Por isso, o Papo Reto com o Nelsão pergunta publicamente:

1. O que foi feito para investigar a atuação policial durante a greve da Brose?

2. Existe inquérito aberto? Ele foi concluído? Houve responsabilização?

3. Se não houve, por quê?

4. E quais medidas serão adotadas para impedir que trabalhadores em greve sejam novamente tratados como caso de polícia?

O Nelsão não está pedindo nenhum privilégio. A Polícia Militar do Paraná segundo vários relatos, supostamente hoje se acha no direito de entrar na casa de qualquer cidadão após às 18 horas. Se acham no direito de arrombar a porta de casas de família. Na mesma época inclusive há relato de condução coercitiva e tentativa de internamento de jornalista. A PM teria se utilizado de falsas denúncias, totalmente vazias de conjunto probatório, para tentar calar um jornalista.

O Nelsão está pedindo investigação, transparência e Justiça. Para ele e para qualquer caso de abuso de autoridade que esteja acontecendo em Curitiba, na sua região metropolitana e em todo o estado do Paraná.

Porque investigar uma denúncia de abuso não significa atacar a Polícia Militar. Pelo contrário: significa fortalecer uma instituição que também precisa prestar contas quando seus agentes são acusados de ultrapassar os limites da lei. 
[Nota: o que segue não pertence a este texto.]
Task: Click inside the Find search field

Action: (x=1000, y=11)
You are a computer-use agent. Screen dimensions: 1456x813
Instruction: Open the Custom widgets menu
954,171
Bons policiais que orientam, vem a situação se acalmar com paciência ao invés de serem induzidos por pessoas que se acham poderosas, mas perante a lei somos todos iguais. Não deveriam ter que acatar ordem que fere os direitos do cidadão e da cidadã.

A greve da Brose acabou. A ação trabalhista continua. O governo Ratinho Júnior, mesmo que no apagar das luzes, continua. As pessoas que sofreram agressão por parte do Estado talvez não abra um processo ou inquérito por medo. Mas aqui é papo reto. Sem medo da verdade. Sem medo de ser feliz. Porque com denúncias de violência policial, com provável cerceamento de direito de greve, a felicidade vai se tornando impossível.

Mas a pergunta sobre a violência policial permanece. E o Papo Reto com o Nelsão, a classe sindical e trabalhista, não vai deixar essa pergunta cair no esquecimento. Os danos foram não foram apenas na imagem, são feridas que essas pessoas carregaram para sempre. Pessoas que muito provavelmente antes confiavam na polícia, mas hoje tem medo dela.


Nota: A existência de denúncias e imagens não significa antecipar culpa individual. A cobrança é para que as autoridades competentes investiguem os fatos, esclareçam o que ocorreu e, se houver responsabilidade, adotem as medidas cabíveis e previstas em lei. 

As pessoas precisam saber que diferente de como pensam e agem alguns integrantes das forças de Segurança Pública do Estado do Paraná, o trabalhador, a trabalhadora, o sindicalista e o jornalista, sabem que a presunção de inocência vem antes de tudo, e que os direitos garantidos pela Constituição Federal jamais podem ser violados.